We are an extremely competitive society. We can turn anything into a competition – to our detriment, I am afraid. If you can measure it, we can fight over who does it best. If you can quantify it, I guarantee you mine is bigger – unless being smaller is better, but to be honest most males struggle with that concept. You might think that spirituality would be exempt from this nonsense, but you would be mistaken.
Imagine coming across a group of kids playing kickball and feeling compelled to ask them if any of them are going to play major league baseball or professional soccer. Then imagine none of the kids saying they are going to do either of those things. Would you tell them that they are wasting their time playing kickball and in fact being unfaithful to the higher meaning of playing with their balls? Of course you wouldn’t, but that is precisely what many of those who imagine they are quite far along the spiritual path do to others all the time.

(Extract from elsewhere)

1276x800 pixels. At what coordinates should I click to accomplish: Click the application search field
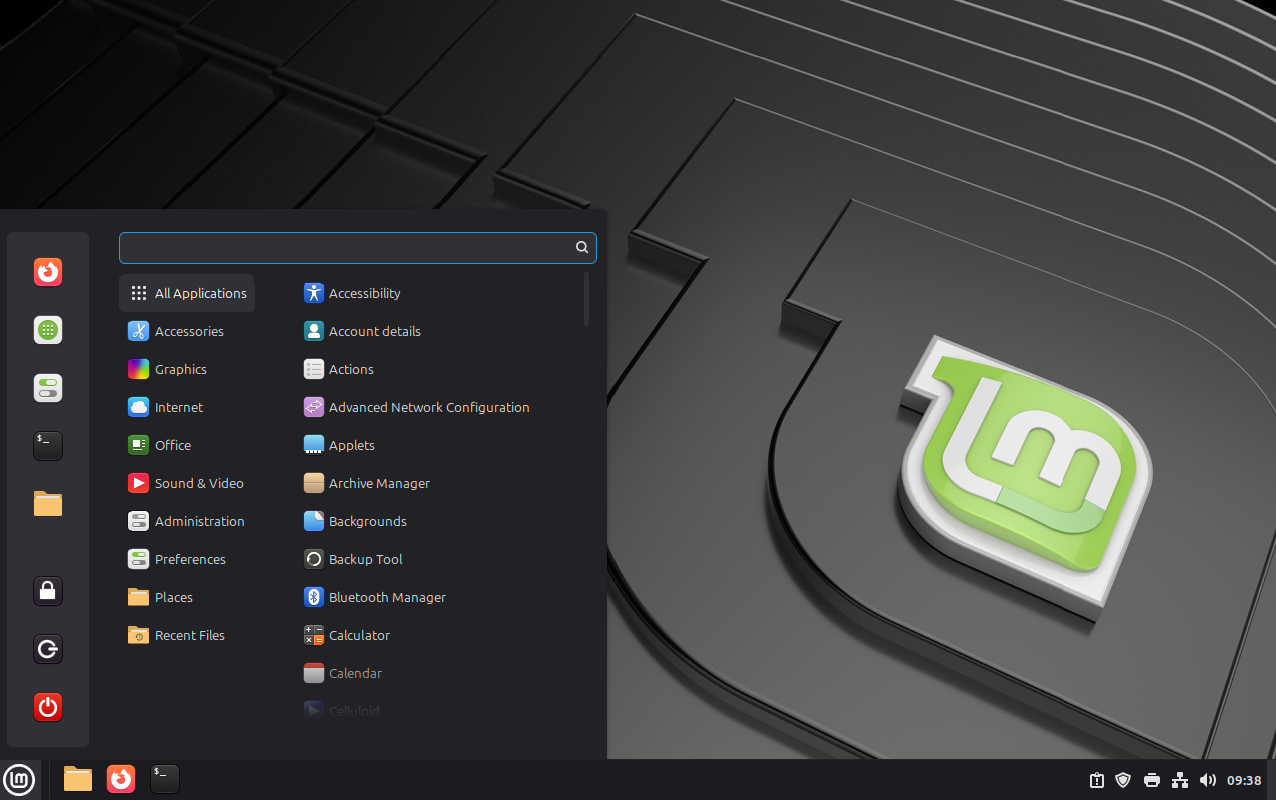[x=345, y=248]
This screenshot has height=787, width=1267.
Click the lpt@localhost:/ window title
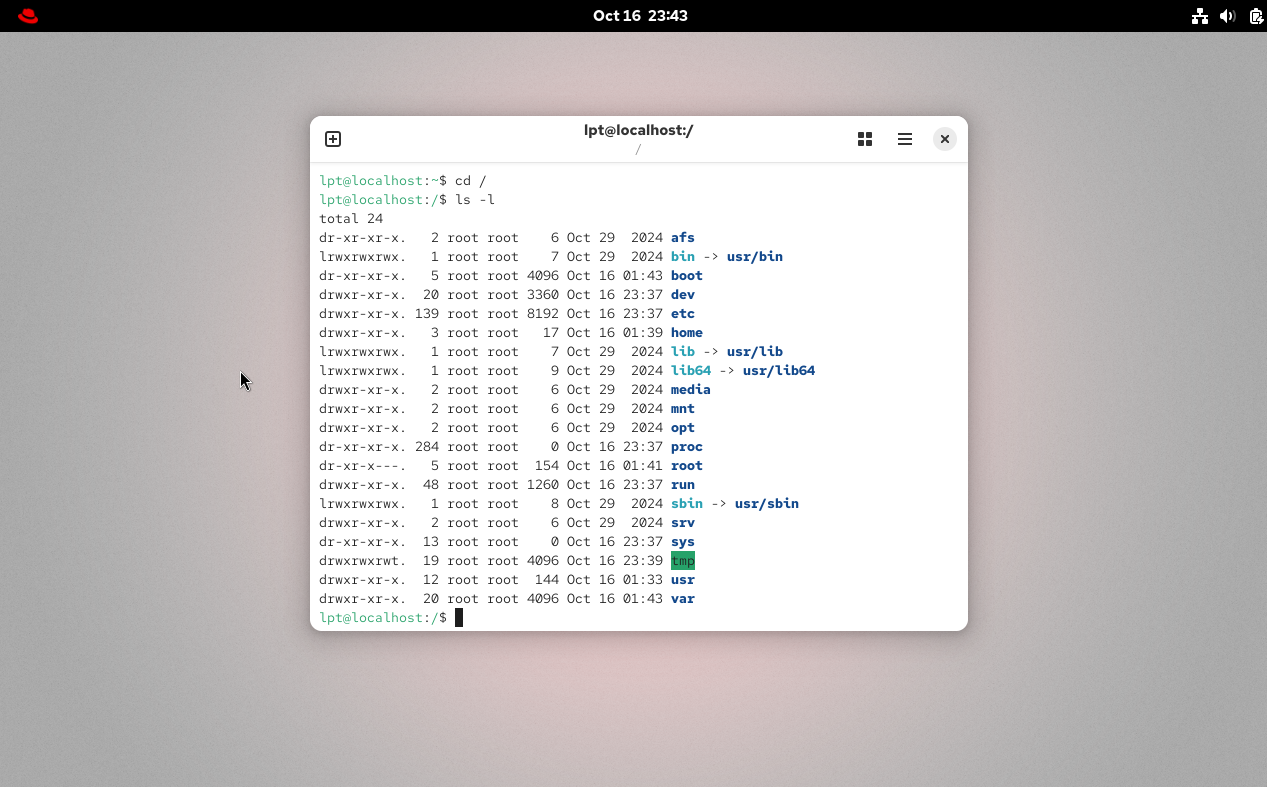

Consider for a moment those who consider themselves contemplatives but then criticize popularized forms of mindfulness in corporate and other non-Buddhist settings as “McMindfulness” because it doesn’t contain the fullness of the Vipassana Buddhist tradition. How is that any different than calling kickball “McBaseball?” Just as some of those kids playing kickball will go on to play more complicated sports, some of the people whose entry into contemplative practice is a popular mindfulness application will go on to deeper spiritual practice. More importantly, those who don’t go on may still have perfectly wonderful experiences playing kickball or practicing mindfulness as a stress reduction technique. None of us has the right to tell anyone else what’s best for them!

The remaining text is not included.